++++ 节选
CodeForces 626B

Description

Catherine has a deck of n cards, each of which is either red, green, or blue. As long as there are at least two cards left, she can do one of two actions:

take any two (not necessarily adjacent) cards with different colors and exchange them for a new card of the third color;
take any two (not necessarily adjacent) cards with the same color and exchange them for a new card with that color.

She repeats this process until there is only one card left. What are the possible colors for the final card?

Input

The first line of the input contains a single integer n (1 ≤ n ≤ 200) — the total number of cards.

The next line contains a string s of length n — the colors of the cards. s contains
only the characters 'B', 'G', and 'R', representing blue, green, and red, respectively.

Output

Print a single string of up to three characters — the possible colors of the final card (using the same symbols as the input) in alphabetical order.

Sample Input

Input

2
RB

Output

G

Input

3
GRG

Output

BR

Input

5
BBBBB

Output

B

解体思路:分别统计出三种颜色的总个数,然后分成六种情况遍历一便,简单的bfs()
++++++++
** 任务要求 **
根据上面这道编程题回答:
1. 卡片总数 n 的取值范围是多少?
2. 输入字符串中的 'B'、'G'、'R' 分别代表哪种颜色?
3. 输出的颜色字符要按什么顺序排列?
++++ 数据块
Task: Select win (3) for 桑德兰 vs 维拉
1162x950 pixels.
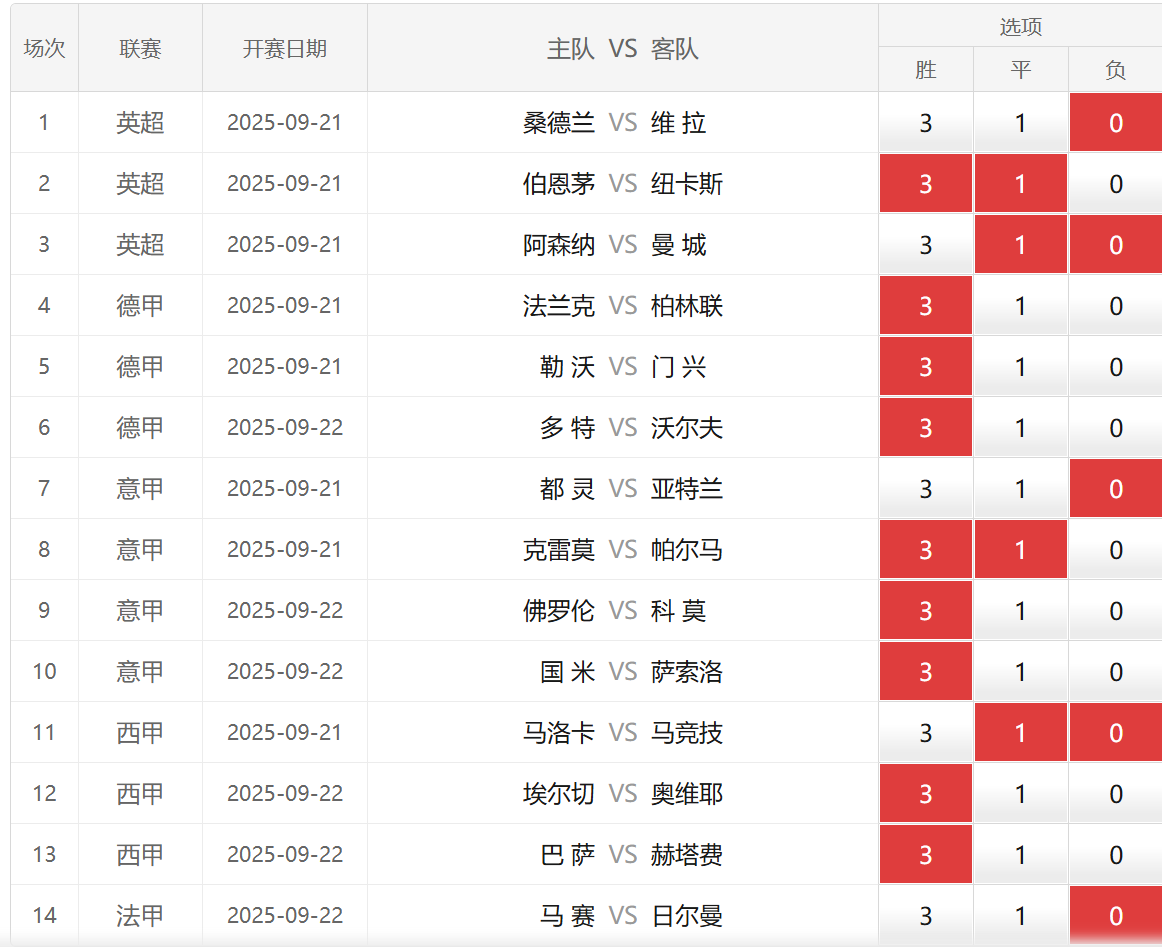Action: pyautogui.click(x=925, y=123)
++++++++
** 回答 **
1. 1 ≤ n ≤ 200。
2. 'B' 代表蓝色,'G' 代表绿色,'R' 代表红色。
3. 按字母顺序排列。